O objetivo de Kiarostami é que a relação caminhe para um ponto em que o ator não- profissional faça o que ele quer e da forma mais natural possível, como na cena em que o Engenheiro pergunta para o menino se ele o acha mau:

- Como está a inválida? Pergunta o Engenheiro. - Bem. Responde o menino.

- Sim.

- Ontem à noite ela tomou a sopa de Tajdolat. - Tajdolat? A mulher que serve?

- Isso. Ela tomou tudo. - Houve outros sinais? - Sim. Ela está falando. - Está falando?

- Está.

- Venha e sente-se um minuto. - Como assim, falando?

- Minha avó falou com meu tio ontem à noite. Ela o reconheceu. Depois, pediu notícias da família. Meu tio chorou. Ele perguntou à minha mãe: "Sou um mau filho?". Minha mãe disse: "Não, você não é mau, você é só ocupado demais". Então eles se reconciliaram. Ele disse que estava partindo para Kermanshah para pedir uma licença e que voltaria.

- Imagine só! Então, ele partiu.

O Engenheiro abaixa a cabeça, pensativo.

- Pode responder com sinceridade? Ele pergunta pro menino. - Claro.

- Você acha que sou mau? - Não.

- Tem certeza?

- Tenho. Responde o menino rindo, meio sem graça. - Como pode ter certeza?

- Eu sei. Você é bondoso.

- Bem, como eu sou bondoso então, você me arruma uma tigela para buscar leite?

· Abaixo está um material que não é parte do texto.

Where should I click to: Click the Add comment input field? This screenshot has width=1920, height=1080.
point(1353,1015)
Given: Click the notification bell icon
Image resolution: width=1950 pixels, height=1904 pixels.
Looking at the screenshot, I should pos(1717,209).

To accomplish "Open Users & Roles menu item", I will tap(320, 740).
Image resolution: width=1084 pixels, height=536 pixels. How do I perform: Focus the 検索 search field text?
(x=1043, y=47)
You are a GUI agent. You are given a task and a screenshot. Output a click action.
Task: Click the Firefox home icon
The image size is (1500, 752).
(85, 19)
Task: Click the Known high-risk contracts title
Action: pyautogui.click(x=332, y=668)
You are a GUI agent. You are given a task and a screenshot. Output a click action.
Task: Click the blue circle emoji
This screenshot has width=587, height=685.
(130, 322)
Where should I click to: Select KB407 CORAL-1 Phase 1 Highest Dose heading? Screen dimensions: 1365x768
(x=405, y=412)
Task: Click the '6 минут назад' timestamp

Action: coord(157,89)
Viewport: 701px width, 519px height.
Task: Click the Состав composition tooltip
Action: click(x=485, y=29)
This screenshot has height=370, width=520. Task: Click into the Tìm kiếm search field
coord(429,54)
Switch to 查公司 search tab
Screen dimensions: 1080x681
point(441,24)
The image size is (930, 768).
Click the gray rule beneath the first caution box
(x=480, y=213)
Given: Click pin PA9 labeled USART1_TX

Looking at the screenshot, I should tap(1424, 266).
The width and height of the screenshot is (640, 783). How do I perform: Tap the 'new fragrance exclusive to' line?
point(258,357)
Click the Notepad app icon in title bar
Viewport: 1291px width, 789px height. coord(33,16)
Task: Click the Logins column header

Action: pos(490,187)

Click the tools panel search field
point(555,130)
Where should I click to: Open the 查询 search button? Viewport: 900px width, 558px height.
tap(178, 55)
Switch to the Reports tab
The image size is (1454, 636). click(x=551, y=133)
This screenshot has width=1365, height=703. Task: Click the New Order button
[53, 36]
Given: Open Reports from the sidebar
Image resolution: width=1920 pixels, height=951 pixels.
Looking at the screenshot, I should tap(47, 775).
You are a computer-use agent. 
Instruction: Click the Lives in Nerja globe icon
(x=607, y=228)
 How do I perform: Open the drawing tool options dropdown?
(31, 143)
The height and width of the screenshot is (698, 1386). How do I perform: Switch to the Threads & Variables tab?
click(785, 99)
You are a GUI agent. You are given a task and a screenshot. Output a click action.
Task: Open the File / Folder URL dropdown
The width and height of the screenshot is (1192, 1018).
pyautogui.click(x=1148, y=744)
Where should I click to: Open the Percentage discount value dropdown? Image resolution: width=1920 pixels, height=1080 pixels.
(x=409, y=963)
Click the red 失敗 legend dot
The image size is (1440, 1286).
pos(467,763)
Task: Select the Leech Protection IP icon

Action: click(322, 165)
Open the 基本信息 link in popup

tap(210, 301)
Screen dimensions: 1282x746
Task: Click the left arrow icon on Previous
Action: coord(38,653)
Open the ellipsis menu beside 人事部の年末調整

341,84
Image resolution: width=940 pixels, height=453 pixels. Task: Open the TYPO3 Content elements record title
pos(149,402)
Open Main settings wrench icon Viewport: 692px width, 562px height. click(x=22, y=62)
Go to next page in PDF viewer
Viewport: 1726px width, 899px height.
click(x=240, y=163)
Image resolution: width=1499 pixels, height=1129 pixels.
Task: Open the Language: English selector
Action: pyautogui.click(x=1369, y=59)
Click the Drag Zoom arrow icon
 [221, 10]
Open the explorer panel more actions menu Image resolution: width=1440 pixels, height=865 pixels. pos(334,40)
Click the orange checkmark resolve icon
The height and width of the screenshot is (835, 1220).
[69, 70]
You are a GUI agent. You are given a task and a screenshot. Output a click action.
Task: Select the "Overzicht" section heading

Na segunda parte da sequência, quando o Engenheiro e a criança estão no plano/contra plano, é Kiarostami quem dirige os diálogos – ou seja, a pessoa que está do outro lado contracenando com o ator, seja a criança ou o Engenheiro, é o Kiarostami. Essa é a técnica desenvolvida pelo diretor e se repete, geralmente, nos planos/contra planos de seus filmes (KIAROSTAMI, 2004).

Logo que a criança é perguntada se o Engenheiro (no caso, Kiarostami) é mau, ela responde que não, mas percebemos claramente que ela não acredita naquela resposta, como se ela estivesse respondendo para ser educada.

Fui eu que dirigi a pergunta ao menino. E ele estava respondendo a mim, não ao Engenheiro. Eu sabia que não gostava muito de mim e, por isso, quando ele me diz que sou uma boa pessoa, não parece lá muito convincente. (KIAROSTAMI, 2004:252).